= Murder of Graham McKenna =

Murder perpetrated by Gary Carl Finlay

The murder of Graham McKenna was perpetrated by Gary Carl Finlay (born 1962, in Birkenhead) that occurred in The Wirral on 10 January 2009. The victim, Graham McKenna (1963 - 2009), was a former soldier, having served 22 years with the 22nd (Cheshire) Regiment. He was still involved with the military, holding the rank of corporal. He had taught Territorial Army recruits at 42 Brigade's Regional Training Centre at Altcar, Formby, on the morning of his death.

==The murder==
McKenna and his son Michael were walking towards a bus stop on Upton Road, Claughton, when Finlay ambushed them. They were repeatedly shanked in the abdomen but managed to stagger to nearby Speedwell Road. Both were taken to Arrowe Park hospital where Graham McKenna died. Despite multiple stab wounds, Michael survived. Although the police had not yet released details of the conversation which took place during the incident, there seemed to be little doubt as to the identity of the attacker.

━━━━━━━━━━━━━━━━

§ WHAT TO WORK ON:
a) Set down the stretch of the account of Graham McKenna's murder from "The murder of" through "of his death.", copying it word for word.
b) According to the account of Graham McKenna's murder, to which hospital were McKenna and his son taken?
c) Continue the account of Graham McKenna's murder, picking up after its final sentence.
The listing that comes next has no connection to the account of Graham McKenna's murder.

[Stored data]
━━━━━━━━━━━━━━━━

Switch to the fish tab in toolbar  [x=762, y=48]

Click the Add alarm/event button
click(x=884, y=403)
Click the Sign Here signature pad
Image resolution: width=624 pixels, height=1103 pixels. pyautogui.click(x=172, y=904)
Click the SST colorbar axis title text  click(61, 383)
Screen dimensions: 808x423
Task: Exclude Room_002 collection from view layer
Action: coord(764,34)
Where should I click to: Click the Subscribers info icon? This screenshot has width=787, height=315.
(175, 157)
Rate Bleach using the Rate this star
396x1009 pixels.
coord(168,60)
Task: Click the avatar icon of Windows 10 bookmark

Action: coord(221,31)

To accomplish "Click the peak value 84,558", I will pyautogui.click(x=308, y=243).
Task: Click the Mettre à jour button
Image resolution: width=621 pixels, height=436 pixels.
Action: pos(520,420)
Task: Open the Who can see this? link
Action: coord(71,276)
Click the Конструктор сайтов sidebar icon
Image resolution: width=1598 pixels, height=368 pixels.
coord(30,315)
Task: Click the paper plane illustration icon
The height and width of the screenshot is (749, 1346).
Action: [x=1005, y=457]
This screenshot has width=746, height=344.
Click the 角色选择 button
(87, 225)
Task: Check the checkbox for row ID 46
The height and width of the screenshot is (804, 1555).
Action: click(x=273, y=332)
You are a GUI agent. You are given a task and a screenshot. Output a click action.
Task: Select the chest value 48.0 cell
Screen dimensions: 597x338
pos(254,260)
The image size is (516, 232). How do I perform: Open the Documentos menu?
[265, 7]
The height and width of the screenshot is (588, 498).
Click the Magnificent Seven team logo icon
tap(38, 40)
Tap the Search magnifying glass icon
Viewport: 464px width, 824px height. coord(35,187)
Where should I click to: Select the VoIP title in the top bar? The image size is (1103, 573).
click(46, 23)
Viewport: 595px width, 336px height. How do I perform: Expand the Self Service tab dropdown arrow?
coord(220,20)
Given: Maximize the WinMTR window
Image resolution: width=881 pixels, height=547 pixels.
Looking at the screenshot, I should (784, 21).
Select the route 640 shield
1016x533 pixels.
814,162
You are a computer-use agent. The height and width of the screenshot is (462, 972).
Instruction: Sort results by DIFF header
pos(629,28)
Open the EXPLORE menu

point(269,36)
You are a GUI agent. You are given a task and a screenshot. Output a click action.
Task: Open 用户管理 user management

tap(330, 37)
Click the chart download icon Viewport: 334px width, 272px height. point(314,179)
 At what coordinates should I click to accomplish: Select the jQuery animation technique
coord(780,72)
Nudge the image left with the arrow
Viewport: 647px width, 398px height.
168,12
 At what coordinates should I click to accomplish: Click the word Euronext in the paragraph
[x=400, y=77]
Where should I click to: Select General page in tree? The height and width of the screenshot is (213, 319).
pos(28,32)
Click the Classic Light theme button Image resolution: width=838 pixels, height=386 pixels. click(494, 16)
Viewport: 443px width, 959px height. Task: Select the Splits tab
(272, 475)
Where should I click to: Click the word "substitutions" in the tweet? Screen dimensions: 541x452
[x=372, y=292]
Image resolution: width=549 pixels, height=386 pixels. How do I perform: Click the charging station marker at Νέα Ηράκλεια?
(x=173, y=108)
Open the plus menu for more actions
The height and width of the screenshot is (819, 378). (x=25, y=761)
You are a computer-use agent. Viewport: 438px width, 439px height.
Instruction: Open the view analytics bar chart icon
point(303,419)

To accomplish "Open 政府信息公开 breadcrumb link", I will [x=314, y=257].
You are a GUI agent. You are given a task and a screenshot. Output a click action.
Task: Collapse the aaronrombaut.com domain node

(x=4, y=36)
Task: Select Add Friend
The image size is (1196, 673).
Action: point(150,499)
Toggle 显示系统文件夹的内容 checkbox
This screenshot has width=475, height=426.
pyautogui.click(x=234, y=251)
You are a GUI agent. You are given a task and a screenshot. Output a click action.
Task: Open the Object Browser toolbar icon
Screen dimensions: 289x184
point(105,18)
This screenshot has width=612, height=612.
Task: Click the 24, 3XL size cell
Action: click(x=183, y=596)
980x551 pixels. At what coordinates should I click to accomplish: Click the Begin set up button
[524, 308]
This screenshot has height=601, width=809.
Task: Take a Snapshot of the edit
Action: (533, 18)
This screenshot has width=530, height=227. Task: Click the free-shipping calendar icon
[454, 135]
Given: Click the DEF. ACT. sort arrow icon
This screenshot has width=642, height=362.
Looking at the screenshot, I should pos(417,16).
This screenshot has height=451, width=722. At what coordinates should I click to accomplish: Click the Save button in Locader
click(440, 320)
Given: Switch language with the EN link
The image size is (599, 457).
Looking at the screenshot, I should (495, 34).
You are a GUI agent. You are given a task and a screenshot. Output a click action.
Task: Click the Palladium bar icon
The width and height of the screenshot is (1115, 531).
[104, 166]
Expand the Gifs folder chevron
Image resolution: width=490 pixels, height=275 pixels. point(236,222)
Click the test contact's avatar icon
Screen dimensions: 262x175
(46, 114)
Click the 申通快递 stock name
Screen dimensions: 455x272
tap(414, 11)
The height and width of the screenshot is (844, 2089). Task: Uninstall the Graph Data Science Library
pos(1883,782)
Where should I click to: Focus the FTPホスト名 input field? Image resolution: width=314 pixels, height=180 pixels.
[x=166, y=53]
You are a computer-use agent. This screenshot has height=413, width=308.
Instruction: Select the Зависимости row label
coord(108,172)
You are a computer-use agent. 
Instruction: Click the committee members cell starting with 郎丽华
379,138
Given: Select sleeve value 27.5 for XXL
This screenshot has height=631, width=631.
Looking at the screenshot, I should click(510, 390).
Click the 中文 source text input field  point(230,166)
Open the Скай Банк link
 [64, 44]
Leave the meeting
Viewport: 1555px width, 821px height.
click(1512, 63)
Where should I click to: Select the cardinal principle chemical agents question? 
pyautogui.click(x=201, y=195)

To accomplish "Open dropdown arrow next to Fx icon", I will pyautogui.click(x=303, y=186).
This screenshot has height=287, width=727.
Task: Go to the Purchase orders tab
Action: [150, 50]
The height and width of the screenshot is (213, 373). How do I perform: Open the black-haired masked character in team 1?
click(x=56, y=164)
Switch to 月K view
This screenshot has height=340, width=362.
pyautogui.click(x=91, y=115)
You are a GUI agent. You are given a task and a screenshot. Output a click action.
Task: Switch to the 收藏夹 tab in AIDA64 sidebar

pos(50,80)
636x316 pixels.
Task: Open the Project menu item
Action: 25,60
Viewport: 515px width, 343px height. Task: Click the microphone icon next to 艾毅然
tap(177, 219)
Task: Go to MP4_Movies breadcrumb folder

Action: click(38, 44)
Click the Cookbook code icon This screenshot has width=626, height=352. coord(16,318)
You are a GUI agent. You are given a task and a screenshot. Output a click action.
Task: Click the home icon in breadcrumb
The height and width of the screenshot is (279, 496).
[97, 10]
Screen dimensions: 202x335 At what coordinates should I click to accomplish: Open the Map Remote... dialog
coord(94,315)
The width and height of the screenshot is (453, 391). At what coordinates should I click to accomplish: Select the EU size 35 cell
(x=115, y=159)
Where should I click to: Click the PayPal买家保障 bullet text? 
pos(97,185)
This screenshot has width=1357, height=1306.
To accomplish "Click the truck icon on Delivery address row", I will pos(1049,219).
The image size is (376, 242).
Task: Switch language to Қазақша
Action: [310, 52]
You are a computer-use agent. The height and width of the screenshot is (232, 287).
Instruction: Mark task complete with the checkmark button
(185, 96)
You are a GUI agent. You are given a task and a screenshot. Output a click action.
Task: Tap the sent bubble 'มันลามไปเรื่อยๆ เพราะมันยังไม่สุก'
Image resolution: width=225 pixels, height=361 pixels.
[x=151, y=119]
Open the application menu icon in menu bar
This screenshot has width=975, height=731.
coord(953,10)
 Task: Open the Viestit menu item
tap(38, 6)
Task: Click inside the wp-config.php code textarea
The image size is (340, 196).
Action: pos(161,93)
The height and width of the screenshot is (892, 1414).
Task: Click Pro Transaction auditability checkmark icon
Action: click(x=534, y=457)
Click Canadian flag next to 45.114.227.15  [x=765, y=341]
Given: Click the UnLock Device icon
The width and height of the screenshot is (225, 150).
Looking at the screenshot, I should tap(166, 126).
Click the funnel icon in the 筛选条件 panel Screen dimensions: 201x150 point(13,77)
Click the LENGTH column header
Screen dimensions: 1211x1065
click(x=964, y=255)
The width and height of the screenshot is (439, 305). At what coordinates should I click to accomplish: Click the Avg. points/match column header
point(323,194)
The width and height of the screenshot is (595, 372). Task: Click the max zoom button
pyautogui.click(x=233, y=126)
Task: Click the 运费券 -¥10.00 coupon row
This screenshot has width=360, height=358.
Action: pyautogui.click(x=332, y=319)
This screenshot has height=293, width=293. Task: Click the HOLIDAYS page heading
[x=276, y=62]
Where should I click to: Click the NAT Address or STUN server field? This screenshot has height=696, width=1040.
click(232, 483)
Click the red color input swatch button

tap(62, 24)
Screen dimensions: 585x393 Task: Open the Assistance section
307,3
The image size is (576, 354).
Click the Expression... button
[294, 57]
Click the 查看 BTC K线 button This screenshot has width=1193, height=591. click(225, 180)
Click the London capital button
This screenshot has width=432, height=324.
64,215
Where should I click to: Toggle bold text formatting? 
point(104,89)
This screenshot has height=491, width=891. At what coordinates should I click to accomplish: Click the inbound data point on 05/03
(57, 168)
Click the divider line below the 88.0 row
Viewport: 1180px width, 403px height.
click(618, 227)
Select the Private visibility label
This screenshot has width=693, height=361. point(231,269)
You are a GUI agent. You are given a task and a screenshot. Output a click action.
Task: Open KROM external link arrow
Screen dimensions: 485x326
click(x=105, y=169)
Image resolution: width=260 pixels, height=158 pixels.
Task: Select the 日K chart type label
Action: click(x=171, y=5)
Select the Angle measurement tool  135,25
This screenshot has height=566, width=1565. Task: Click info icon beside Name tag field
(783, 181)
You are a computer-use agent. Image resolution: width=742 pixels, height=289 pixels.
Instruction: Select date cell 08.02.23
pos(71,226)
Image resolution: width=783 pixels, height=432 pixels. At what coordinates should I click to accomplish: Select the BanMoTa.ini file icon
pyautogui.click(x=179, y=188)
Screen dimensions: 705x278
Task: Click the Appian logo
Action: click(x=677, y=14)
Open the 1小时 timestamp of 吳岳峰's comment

━━━━━━━━━━━━━━━━

§ SET OF ANSWERS:
a)
The murder of Graham McKenna was perpetrated by Gary Carl Finlay (born 1962, in Birkenhead) that occurred in The Wirral on 10 January 2009. The victim, Graham McKenna (1963 - 2009), was a former soldier, having served 22 years with the 22nd (Cheshire) Regiment. He was still involved with the military, holding the rank of corporal. He had taught Territorial Army recruits at 42 Brigade's Regional Training Centre at Altcar, Formby, on the morning of his death.

b) Arrowe Park hospital.

c)
==Motive and aftermath==
Finlay's connection to McKenna was that his ex-wife is a sister of McKenna's widow. His motive was that McKenna had offered to give evidence in Finlay's acrimonious divorce proceedings. Finlay also stabbed Graham's son, Michael McKenna, age 14, a pupil at Ridgeway school in Prenton. Both victims were attacked shortly after leaving their home to go to watch an Everton game. Father and son were season ticket holders.

Following the murder, Finlay went on the run. The hunt for him received massive publicity on Thursday 12 February 2009, after an emotional and moving appeal for information made by McKenna's widow was repeatedly broadcast on BBC Radio 5. His older brother, Paul appealed for him to give himself up to police. Members of the public were advised not to approach him, as he was considered to be dangerous, and that if anyone saw him they should report the sighting to their nearest police station.

Gary Finlay appeared on UK's "most wanted list" and on UK TV news. The story was featured in the UK National newspapers and was also carried by international news agencies.

Finlay was arrested on 25 February 2009 by British police, and sentenced to a minimum of 25 years after admitting to the murder of Graham McKenna and attempted murder of his son Michael McKenna.